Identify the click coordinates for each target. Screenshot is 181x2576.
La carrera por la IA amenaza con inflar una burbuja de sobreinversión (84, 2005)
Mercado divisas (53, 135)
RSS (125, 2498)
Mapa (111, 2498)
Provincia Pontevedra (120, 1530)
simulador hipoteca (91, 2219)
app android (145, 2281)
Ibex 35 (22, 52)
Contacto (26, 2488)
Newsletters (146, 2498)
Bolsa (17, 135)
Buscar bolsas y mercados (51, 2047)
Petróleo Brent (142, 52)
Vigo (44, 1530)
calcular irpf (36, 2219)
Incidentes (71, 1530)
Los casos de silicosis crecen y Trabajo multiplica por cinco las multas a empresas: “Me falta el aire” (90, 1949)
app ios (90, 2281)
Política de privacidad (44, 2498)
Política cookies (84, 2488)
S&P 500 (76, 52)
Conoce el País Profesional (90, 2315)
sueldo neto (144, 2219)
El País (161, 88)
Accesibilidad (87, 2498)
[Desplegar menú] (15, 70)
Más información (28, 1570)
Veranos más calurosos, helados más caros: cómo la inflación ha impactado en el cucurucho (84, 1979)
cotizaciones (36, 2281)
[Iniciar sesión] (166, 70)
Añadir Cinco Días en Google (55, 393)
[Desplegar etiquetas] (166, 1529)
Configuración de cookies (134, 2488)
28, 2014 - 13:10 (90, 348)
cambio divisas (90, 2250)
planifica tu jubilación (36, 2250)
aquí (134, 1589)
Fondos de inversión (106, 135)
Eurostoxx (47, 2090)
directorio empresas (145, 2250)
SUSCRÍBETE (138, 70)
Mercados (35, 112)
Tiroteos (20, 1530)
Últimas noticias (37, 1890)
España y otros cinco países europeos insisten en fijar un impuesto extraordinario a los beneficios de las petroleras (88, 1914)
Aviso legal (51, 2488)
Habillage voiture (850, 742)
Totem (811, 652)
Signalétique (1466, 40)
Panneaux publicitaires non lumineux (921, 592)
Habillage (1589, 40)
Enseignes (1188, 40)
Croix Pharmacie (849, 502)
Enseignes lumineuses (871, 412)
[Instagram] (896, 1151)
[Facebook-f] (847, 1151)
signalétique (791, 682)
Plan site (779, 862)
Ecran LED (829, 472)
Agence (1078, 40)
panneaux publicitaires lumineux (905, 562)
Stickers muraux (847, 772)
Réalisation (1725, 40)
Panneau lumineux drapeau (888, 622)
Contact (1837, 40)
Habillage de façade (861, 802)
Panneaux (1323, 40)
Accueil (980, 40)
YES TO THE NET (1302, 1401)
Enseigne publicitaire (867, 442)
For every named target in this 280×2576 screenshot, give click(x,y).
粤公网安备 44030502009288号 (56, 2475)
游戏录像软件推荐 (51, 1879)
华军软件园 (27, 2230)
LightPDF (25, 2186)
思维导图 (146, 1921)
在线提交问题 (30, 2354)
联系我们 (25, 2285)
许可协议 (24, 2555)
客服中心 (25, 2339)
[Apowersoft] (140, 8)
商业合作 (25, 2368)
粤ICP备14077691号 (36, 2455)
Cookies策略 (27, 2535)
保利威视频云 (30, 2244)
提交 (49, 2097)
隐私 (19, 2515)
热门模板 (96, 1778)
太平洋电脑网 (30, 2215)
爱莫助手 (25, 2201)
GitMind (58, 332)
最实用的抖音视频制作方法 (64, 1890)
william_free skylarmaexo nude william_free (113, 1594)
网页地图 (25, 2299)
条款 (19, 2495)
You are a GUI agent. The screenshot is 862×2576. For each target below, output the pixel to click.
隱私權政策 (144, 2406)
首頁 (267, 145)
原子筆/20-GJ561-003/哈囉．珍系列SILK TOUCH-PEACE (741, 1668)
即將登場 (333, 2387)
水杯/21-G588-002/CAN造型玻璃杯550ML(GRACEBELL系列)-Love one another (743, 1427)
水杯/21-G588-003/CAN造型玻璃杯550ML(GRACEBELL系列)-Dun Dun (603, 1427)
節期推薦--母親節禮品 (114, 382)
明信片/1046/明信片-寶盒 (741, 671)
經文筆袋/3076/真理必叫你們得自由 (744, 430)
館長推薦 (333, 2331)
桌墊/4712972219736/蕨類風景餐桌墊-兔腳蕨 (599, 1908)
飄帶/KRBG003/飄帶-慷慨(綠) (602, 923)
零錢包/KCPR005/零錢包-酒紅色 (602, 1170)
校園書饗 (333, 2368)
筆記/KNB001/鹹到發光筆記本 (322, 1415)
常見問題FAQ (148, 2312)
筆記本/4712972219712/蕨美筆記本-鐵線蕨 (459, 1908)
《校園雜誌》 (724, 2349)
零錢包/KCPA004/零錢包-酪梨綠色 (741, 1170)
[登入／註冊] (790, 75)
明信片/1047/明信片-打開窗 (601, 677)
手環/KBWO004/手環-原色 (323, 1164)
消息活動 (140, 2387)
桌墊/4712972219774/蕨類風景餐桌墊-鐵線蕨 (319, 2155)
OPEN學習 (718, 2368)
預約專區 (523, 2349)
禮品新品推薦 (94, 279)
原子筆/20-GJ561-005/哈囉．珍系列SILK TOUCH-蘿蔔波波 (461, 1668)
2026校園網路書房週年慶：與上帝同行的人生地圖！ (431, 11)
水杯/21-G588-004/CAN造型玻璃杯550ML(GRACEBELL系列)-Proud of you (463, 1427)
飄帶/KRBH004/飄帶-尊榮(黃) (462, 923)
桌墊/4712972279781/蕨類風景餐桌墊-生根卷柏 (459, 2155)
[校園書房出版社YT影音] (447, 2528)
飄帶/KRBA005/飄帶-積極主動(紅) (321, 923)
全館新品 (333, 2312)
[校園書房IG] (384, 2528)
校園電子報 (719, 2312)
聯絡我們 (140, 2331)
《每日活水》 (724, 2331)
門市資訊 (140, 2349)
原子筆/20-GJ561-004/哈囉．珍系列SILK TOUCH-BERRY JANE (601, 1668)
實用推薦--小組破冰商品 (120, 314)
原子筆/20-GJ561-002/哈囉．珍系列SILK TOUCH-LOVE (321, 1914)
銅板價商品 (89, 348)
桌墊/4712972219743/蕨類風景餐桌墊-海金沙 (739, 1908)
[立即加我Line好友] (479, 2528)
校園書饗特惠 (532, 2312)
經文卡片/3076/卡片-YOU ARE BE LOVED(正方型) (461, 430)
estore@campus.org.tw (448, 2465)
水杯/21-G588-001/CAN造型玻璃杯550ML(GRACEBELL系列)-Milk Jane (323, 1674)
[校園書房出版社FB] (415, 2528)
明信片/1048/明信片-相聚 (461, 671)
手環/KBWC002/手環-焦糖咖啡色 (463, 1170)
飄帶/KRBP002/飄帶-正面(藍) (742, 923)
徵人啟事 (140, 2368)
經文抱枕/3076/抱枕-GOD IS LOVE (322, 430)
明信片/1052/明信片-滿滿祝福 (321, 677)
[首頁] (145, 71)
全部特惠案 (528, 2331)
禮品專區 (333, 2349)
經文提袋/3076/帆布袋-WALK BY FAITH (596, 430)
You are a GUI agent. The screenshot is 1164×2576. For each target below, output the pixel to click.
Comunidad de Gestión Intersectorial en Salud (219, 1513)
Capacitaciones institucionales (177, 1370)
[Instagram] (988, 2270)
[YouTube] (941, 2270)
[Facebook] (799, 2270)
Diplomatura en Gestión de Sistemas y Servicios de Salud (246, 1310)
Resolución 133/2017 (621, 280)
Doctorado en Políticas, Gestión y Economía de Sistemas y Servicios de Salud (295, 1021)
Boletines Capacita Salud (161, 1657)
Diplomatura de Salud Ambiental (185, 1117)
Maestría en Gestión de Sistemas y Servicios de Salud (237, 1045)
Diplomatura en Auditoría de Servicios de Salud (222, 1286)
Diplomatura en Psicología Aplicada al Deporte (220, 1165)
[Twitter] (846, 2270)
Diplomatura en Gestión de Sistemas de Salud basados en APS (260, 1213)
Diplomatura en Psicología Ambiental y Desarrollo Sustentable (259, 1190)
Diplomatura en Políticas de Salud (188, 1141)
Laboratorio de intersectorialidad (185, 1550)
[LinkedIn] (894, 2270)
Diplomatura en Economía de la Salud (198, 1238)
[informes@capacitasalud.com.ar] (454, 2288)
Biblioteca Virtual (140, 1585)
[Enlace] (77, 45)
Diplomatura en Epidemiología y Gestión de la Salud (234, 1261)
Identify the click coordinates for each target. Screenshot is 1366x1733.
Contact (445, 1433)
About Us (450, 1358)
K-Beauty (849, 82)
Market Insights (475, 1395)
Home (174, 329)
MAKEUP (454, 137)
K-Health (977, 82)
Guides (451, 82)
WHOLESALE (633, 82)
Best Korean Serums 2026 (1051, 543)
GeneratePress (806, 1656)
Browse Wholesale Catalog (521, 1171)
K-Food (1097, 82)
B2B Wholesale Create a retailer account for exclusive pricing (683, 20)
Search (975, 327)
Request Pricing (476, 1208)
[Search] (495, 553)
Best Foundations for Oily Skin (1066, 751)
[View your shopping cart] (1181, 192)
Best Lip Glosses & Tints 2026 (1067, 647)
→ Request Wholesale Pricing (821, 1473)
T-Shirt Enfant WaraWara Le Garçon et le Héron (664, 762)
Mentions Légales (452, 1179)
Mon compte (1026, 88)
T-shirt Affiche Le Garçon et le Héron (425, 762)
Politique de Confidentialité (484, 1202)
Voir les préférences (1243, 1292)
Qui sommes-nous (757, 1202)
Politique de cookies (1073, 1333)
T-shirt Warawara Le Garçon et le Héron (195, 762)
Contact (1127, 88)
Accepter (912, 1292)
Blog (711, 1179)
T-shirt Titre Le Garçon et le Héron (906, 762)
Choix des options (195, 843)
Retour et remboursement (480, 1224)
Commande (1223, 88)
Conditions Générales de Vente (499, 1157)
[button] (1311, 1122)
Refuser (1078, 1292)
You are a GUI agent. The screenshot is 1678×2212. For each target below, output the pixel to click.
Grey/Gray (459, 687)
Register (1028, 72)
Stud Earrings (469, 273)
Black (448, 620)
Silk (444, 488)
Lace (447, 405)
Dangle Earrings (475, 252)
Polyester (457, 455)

- - - - -

[Task statement]: Find the line with "YES TO THE NET (1302, 1401)" in the material above. Reproduce it and each line after it up to and including the line with "原子筆/20-GJ561-003/哈囉．珍系列SILK TOUCH-PEACE (741, 1668)".

[Result for this exercise]:
YES TO THE NET (1302, 1401)
Enseigne publicitaire (867, 442)
For every named target in this 280×2576 screenshot, give click(x,y).
粤公网安备 44030502009288号 (56, 2475)
游戏录像软件推荐 (51, 1879)
华军软件园 (27, 2230)
LightPDF (25, 2186)
思维导图 (146, 1921)
在线提交问题 (30, 2354)
联系我们 (25, 2285)
许可协议 (24, 2555)
客服中心 (25, 2339)
[Apowersoft] (140, 8)
商业合作 (25, 2368)
粤ICP备14077691号 (36, 2455)
Cookies策略 (27, 2535)
保利威视频云 (30, 2244)
提交 (49, 2097)
隐私 (19, 2515)
热门模板 (96, 1778)
太平洋电脑网 (30, 2215)
爱莫助手 (25, 2201)
GitMind (58, 332)
最实用的抖音视频制作方法 (64, 1890)
william_free skylarmaexo nude william_free (113, 1594)
网页地图 (25, 2299)
条款 (19, 2495)
You are a GUI agent. The screenshot is 862×2576. For each target below, output the pixel to click.
隱私權政策 (144, 2406)
首頁 (267, 145)
原子筆/20-GJ561-003/哈囉．珍系列SILK TOUCH-PEACE (741, 1668)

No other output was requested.